玄米「金のいぶき」 安全・安心への取り組み

 お米を選ぶ際、農薬の使用状況や安全性、栽培方法などについて気にされる方も多いのではないでしょうか。糠(ぬか)ごと食べる玄米なら、なおのこと。

今回は「糀入りもちもち玄米」に使用しているお米「金のいぶき」の安全・安心に向けた取り組みについて、高機能玄米協会の理事も務める、株式会社タカショクの佐藤貴之社長にお話を伺いました。

 

 

 金のいぶきは玄米で召しあがりいただく品種ですので、栽培を始めた当初から、特に農薬の管理には気を配ってきました。
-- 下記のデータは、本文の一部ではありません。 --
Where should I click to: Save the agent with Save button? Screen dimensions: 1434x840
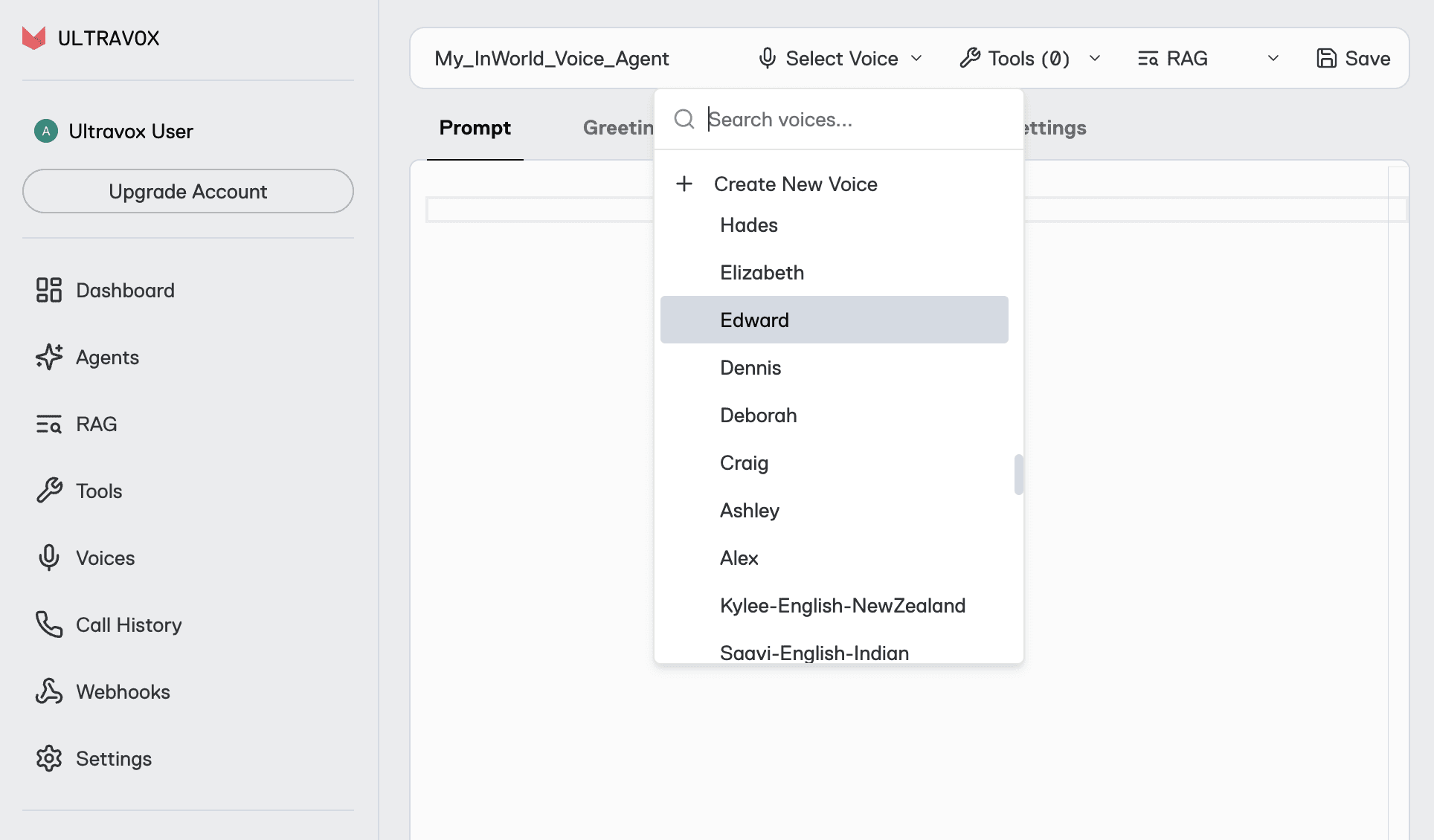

具体的な方策として、金のいぶきは高機能玄米協会の策定する『品質規格基準認定ガイドライン』に従って栽培しており、リストの中から使用できる農薬成分を12種類以内にするよう決められています(ただし病害が発生した場合は、緊急措置として追加で農薬を使用できるようにしています)。
 
 病害虫の発生には降雨量や気温、日照、風通しなど、様々な要因がありますので、栽培する地域によって差があります。それでも使用できる農薬を12種類以内と決めたことで、各地域の生産者は栽培を工夫しながら農薬を減らす取り組みを行っています。一般のお米を栽培する場合には、こういったガイドラインはほとんど見られません。

 

 

 また、実際にどのような農薬を使用したかは、各生産者が作成する『生産履歴記録簿』で管理しています。生産履歴記録簿には、いつ、どのような肥料や農薬をどれくらい使用したか、細かく記入する欄があります。そして最終的に、収穫した米に対して200項目程度の残留農薬分析を行っています。なぜこんなにも多くの種類の残留農薬を検査するのかというと、例えば水田近くの林で除草剤を撒いて、その成分が水田内に混入するようなことがないか、といったことをモニタリングするためです。つまり、自分たちが使う農薬だけでなく、周りの環境も考慮して分析を行っているのです。なお、分析を始めてから十数年経過していますが、2021年現在まで残留農薬が検出されたことはありません。
 
 金のいぶきは、収穫後に倉庫で保管すると、他の品種の米に比べて圧倒的に虫がつきやすいという特徴があります。栄養価の高い金のいぶきは、虫にとってもおいしく感じられるのでしょう。そのため、金のいぶきは他の品種の米よりも保管庫の温度を低く管理し、虫の発生を抑えるといった工夫をしています。

 

 金のいぶきは他の品種の米に比べて栽培が難しいことから、生産者は皆さん本当に苦労しています。そこで、高機能玄米協会では『金のいぶき優良生産者認定制度』をつくり、金のいぶきの栽培に関して高い技術を持った生産者を認定する取り組みをスタートさせました。栽培で困った際の相談相手として活動してもらっています。また、金のいぶきを栽培する若手後継者らを集め、今後さらに農薬の使用量を減らしていくためにどうすればよいか、協議していく取り組みも始める予定です。

 

 最後に、安全・安心な米を栽培するには、同時に農業の抱える課題を解決していく必要があると感じています。後継者不足や食糧自給率の低下、高まる食品規格への対応などといった課題に向き合いながら、われわれ生産者も日々試行錯誤しています。

 

 

 お話を伺うなかで、安全・安心な金のいぶきをお客さまに届けるために、思いを込めて栽培に取り組まれる生産者の方々の様子が伝わってきました。また、若手生産者の育成に力を入れることは、後継者不足、食糧自給率の低下などの課題解決にも繋がっていきますね。
 

 金のいぶきは噛めば噛むほど甘く、あとを引く旨味があるお米です。お米の未来に大きな可能性を秘めた金のいぶきを、ぜひ多くの方に味わっていただければと思います。